Field of the Invention
This invention relates to biosensor for point-of-care (POC) diagnostics, and in particular, it relates to a biosensor using a decoupled microfluidic device that employs particle aggregation and size-separation.
Description of Related Art
High-sensitive, rapid and inexpensive biosensors, i.e. sensors for detecting biomolecules, such as DNA or protein sensors, are desired for point-of-care (POC) diagnostics. In conventional biosensors, the capture step and the detection step are coupled to each other. In the capture step, the biomolecules to be detected are captured by capture agents in a chamber of the biosensor; in the detection step, the captured biomolecules are detected. In the case of such capture and detection coupled biosensor, there is often a tradeoff between one (e.g. capture) and the other (e.g. detection) and both cannot be optimized simultaneously.
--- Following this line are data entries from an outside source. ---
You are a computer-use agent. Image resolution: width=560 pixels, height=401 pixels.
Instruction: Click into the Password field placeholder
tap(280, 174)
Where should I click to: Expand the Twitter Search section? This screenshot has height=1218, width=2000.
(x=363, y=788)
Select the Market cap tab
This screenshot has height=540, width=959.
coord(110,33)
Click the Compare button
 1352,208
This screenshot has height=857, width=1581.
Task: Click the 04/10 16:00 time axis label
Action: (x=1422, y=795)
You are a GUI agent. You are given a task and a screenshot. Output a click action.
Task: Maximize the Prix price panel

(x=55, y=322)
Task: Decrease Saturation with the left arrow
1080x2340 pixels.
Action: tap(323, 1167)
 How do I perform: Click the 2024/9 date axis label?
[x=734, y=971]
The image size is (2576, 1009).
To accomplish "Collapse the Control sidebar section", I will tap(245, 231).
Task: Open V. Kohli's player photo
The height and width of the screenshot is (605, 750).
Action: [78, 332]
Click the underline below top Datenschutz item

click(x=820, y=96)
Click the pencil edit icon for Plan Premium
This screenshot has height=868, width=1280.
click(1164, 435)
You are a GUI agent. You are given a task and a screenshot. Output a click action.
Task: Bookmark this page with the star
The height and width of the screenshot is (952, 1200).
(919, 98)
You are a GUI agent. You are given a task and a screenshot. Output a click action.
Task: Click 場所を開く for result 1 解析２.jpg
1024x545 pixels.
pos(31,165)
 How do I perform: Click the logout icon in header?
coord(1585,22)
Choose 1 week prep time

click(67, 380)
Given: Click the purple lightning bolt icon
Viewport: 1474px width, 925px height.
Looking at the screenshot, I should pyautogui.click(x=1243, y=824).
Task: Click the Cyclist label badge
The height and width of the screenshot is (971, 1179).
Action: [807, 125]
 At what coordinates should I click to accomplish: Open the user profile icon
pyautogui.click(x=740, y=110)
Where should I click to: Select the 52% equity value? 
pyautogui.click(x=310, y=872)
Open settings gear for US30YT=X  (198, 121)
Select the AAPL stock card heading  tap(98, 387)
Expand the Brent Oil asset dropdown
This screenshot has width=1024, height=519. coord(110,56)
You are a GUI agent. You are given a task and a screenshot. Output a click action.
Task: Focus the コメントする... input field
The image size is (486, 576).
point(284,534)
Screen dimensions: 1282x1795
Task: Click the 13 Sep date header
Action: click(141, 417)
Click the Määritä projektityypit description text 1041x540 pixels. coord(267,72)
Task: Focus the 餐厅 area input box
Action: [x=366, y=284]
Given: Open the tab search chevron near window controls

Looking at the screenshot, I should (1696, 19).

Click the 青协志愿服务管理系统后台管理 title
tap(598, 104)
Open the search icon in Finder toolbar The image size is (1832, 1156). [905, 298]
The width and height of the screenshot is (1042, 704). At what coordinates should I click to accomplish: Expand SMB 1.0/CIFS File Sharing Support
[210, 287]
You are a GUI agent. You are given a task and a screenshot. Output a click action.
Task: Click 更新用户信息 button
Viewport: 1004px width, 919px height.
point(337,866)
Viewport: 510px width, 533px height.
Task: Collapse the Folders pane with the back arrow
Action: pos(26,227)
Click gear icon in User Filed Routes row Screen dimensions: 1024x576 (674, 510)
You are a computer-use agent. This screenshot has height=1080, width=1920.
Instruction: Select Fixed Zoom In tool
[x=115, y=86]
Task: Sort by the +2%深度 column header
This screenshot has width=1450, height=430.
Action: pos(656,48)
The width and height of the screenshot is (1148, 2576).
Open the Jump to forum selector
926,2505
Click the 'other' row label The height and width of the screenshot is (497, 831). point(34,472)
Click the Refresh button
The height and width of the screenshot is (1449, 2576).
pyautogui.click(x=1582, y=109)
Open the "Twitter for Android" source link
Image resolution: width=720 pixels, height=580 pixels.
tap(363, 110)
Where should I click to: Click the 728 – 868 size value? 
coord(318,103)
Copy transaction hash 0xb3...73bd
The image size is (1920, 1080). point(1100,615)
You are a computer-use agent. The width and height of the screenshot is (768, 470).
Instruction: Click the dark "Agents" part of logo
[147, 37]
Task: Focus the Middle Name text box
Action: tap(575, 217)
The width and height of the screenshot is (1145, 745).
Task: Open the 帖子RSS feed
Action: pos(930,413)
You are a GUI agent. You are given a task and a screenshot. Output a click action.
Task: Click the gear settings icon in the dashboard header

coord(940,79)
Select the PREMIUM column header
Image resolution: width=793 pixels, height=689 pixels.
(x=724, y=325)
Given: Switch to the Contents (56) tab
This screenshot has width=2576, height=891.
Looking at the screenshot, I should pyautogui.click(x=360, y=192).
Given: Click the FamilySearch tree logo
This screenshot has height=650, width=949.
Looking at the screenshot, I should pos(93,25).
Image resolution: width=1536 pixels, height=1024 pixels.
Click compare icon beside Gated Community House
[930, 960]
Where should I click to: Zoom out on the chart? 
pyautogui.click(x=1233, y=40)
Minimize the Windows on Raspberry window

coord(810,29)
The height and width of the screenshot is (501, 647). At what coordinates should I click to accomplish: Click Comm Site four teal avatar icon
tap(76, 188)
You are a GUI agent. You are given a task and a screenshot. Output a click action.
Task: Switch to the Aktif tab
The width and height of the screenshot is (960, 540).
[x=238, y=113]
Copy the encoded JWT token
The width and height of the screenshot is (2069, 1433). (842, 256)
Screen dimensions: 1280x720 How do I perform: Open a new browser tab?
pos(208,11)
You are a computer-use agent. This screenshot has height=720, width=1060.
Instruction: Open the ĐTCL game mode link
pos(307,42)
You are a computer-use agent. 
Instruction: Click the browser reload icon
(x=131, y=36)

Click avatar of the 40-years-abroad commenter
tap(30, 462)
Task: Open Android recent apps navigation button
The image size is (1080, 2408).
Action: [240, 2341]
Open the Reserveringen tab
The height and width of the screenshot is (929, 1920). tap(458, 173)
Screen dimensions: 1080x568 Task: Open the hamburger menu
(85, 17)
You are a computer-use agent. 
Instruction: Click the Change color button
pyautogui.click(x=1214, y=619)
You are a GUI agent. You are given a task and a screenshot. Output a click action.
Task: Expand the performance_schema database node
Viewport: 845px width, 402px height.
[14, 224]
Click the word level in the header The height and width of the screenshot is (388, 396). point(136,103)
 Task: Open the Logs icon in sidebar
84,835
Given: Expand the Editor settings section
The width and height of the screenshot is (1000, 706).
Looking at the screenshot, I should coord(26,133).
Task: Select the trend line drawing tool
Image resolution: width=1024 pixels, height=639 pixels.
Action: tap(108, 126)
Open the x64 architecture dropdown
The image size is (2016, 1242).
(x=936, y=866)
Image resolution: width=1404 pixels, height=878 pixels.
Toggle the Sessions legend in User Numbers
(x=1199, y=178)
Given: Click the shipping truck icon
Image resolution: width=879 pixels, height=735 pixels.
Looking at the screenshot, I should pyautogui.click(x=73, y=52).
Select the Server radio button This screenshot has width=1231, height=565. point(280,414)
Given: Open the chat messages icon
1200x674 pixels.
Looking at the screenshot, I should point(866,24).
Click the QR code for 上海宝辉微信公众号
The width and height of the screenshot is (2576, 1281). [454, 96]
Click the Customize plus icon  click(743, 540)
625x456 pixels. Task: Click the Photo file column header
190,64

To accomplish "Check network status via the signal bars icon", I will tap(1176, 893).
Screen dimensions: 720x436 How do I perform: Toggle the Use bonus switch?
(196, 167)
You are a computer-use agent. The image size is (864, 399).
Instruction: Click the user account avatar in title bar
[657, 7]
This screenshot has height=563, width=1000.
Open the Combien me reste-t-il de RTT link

A team at Stanford Genome Technology Center developed an ultra-sensitive electronic microfluidic technique, referred to as “decoupled” digital detection. Using this technique, the team has demonstrated an attomolar level limit of detection (LOD) with palm-top size devices. See Mok et al., Digital microfluidic assay for protein detection, Proc Natl Acad Sci USA 2014 Feb. 11; 111(6):2110-5 (“Mok et al., PNAS 2014”); see also US 2011/0312518 A1. In this decoupled system, the capture chamber and the detection chamber are completely separated physically, which offers a large degree of flexibility in tailoring each chamber. Noises due to non-specific binding can be reduced, resulting in increased sensitivity. However, this technology is slow, requiring a relatively long time for the capture reaction (on the order of one hour) due to the low concentration of capture antibodies and the small volume of the capture chamber.